[Saved data entries]
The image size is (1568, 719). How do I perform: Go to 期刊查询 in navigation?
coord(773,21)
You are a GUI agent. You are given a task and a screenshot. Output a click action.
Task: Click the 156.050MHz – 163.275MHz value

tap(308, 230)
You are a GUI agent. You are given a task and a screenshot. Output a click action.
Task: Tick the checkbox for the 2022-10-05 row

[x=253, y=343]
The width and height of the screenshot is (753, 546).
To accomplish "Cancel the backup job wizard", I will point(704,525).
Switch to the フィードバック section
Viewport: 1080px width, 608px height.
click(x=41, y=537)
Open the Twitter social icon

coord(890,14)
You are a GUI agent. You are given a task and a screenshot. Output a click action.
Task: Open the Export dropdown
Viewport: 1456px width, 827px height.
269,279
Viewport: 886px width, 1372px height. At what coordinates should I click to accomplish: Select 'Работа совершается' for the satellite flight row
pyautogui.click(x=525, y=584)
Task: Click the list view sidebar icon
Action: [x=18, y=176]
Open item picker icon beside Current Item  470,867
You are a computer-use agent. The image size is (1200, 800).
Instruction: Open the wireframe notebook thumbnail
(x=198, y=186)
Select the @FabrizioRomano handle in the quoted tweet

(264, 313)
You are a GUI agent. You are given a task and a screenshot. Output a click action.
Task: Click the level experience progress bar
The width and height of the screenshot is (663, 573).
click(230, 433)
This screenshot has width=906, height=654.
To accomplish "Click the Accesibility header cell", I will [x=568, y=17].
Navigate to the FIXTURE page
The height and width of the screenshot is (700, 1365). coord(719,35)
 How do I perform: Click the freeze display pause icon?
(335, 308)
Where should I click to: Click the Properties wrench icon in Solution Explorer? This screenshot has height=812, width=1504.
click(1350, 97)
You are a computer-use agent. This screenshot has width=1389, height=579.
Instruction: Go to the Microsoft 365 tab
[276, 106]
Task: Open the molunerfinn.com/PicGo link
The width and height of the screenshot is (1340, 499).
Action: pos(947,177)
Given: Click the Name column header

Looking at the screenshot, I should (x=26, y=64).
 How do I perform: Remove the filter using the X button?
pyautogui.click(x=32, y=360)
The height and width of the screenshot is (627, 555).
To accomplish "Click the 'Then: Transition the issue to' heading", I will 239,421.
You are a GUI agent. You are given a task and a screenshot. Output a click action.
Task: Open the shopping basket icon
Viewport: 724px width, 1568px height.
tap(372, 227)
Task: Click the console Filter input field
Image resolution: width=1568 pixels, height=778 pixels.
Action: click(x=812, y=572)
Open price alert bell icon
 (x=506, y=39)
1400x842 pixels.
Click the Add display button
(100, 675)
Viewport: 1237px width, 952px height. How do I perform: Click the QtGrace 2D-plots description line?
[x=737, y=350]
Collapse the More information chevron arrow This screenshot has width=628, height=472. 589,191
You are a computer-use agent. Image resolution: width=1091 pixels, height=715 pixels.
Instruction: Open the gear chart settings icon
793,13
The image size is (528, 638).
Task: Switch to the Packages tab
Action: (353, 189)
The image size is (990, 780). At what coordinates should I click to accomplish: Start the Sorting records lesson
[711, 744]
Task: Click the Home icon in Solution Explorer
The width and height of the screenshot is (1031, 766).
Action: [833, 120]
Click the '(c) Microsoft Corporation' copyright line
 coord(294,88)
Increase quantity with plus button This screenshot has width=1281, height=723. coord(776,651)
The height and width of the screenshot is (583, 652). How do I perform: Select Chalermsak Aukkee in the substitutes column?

[What this task involves] Check each line of the data above for the word "will", then state how many lines have it. Give the number alone.

[Written response] 3